Tethered
The dervish called. It was out of the blue; more like out of the silvery grey of a rainy autumn Highveld morning when she called.
Unnaturally, I turned the volume down to silent and let the call ring off. It must be important I thought, as I snuggled deeper into the sweet warmth of the sleeping bag. Visions of the dream state I had been living a minute before quickly returned.
A child, tethered to an adult sitting beside a clear stream, meandering its way through meadows. A copse of willows shading a patch of the sweet grass they are sitting on. In the distance, the peaks of mountains rise dramatically against a sky so blue, it could be the sea. There’s a conversation happening between the child and the adult and I strain to hear as much as I peer to see more clearly but none of that helps. I am rooted to the hillock some distance upstream from the child and adult and while I can take in the tableau playing out before me, I am unable to pierce the veil that separates me from the dream state.
I relent and settle into my observer status; after all, if I find myself here, then surely this is where I’m meant to be. In a bit, the child looks up and turns directly towards my position on the rise and stares. Even from this distance, I can see the familiar slate grey eyes boring into my very being.

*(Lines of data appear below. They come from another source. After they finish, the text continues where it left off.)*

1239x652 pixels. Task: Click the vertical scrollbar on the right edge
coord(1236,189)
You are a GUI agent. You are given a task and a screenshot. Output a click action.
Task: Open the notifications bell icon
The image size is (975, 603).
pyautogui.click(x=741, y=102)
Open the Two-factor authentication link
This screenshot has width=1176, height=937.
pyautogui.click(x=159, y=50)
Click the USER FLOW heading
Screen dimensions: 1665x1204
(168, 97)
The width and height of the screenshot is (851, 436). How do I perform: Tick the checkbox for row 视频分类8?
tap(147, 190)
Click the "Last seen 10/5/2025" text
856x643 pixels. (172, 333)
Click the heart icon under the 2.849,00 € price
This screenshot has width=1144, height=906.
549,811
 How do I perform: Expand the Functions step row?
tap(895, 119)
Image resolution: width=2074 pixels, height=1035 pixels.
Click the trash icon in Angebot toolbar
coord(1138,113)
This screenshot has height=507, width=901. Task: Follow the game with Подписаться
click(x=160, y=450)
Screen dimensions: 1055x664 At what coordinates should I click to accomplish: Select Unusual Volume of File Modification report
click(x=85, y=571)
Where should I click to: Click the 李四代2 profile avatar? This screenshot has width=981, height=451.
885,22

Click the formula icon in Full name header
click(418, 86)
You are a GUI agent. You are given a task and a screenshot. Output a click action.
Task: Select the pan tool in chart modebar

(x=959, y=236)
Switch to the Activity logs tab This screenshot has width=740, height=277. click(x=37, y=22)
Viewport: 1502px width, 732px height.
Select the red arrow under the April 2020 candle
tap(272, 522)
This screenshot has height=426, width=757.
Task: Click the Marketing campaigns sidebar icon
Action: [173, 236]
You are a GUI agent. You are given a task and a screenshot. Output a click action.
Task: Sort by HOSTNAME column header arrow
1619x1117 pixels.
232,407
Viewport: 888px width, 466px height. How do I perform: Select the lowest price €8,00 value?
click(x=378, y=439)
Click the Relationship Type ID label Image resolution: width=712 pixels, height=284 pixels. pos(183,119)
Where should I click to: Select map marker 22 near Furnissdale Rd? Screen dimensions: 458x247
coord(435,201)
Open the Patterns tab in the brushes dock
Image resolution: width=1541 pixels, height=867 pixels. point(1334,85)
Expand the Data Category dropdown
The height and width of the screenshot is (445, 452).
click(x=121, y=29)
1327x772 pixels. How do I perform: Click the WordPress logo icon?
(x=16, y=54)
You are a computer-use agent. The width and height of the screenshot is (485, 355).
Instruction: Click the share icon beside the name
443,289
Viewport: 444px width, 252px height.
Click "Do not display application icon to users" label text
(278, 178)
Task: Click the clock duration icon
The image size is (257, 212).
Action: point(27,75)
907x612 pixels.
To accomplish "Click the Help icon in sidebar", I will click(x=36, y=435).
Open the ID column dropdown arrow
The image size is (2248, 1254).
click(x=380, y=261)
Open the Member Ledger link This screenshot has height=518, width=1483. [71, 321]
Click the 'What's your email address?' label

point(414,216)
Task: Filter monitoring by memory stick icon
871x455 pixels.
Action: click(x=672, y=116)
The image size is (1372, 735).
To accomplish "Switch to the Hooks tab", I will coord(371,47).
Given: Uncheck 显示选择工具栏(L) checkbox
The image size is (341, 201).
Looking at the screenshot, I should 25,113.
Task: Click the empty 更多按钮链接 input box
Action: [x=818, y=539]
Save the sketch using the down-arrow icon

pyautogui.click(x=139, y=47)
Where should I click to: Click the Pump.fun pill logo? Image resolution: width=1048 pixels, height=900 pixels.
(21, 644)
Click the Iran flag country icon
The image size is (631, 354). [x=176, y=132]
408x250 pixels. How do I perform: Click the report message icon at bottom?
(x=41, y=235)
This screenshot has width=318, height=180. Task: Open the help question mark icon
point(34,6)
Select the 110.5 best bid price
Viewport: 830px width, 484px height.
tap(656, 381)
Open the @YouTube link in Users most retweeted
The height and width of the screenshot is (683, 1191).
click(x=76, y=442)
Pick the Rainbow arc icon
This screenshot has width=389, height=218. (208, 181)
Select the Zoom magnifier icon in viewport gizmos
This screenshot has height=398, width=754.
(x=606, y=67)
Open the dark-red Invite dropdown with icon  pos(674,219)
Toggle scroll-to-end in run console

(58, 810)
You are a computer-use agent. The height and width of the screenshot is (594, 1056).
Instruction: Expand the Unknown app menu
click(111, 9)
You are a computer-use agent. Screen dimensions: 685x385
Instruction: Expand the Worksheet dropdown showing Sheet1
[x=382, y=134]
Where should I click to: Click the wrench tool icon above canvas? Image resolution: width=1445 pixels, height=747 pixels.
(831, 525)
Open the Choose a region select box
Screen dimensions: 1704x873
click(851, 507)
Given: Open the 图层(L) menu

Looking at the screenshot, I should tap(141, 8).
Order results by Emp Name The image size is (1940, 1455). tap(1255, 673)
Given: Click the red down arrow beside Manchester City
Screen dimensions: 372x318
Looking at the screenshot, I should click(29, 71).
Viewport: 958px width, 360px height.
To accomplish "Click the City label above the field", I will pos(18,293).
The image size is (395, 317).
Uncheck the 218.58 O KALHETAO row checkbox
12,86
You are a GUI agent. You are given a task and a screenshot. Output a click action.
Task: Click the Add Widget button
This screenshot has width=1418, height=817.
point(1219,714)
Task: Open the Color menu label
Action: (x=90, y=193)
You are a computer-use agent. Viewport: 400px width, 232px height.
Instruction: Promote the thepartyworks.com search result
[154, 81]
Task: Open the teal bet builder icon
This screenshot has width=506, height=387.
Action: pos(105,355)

The dream state dissolves abruptly as the phone buzzes urgently on the nightstand. This time I don’t look at the screen, instead I fumble slide, get it wrong and eventually answer the immediately following call.
We exchange verbal adabs and catch up on the admin of life happenings of our respective journeys. I’m sitting up in bed by now, with the woolly cerulean throw pulled up to my neck, ‘feeling like a bear mistakenly woken from hibernation’, I say.
A rainbow filled laugh bursts forth from the dervish. I float in the rich tonality of this joy.
‘It was exactly the sense I had of you that first time we met physically, on that road those years ago, a bear in human form,’ she says
You won’t be the first to use those words, though you’re likely the first to actually see what you have uttered’
Bear, she says like she’s trying out the feel of the words in her mouth and mind. Bear, she says again and then adds; I feel the resonances deeply, although I’ll avoid that cliched use of Baloo or even Nanook, because you know well, how I am about facile commercialisation in general, so Bear it will be for now, if silently because I trust the true titles of address between us are yet to be revealed to us. I suspect we still have a bit of shared journeying.
The rain has stopped although with the current billet being set in a grove means a gentle patter of drops still fall, each time a gentle breeze passes.
Do you know why I called?, she suddenly asks.
I’m silent for a bit and I can hear the faintest whisper of her breath and I imagine then I can even hear the excitement bubbling out of her in rhythm to her heart. In a breath, I see again the eyes of the child tethered to the adult from the dream state earlier and I smile to myself. I offer a silent prayer of gratitude and reply to the dervish.
‘Mubarak”; I say.
I can imagine her face as I hear the richness of the honey in her voice; I’m glad you’re starting to see and hear beyond this material veil. Visit us again soon; you now know the path.
We utter the words of gratitude together and ring off. I stare into the by now still forest outside the window. Barely a leaf stirs and I offer a prayer of gratitude for the eyes to see, ears to hear, and a beating heart to love.
Tethered is a testament to the connections between and amongst beings as they unfurl towards the light.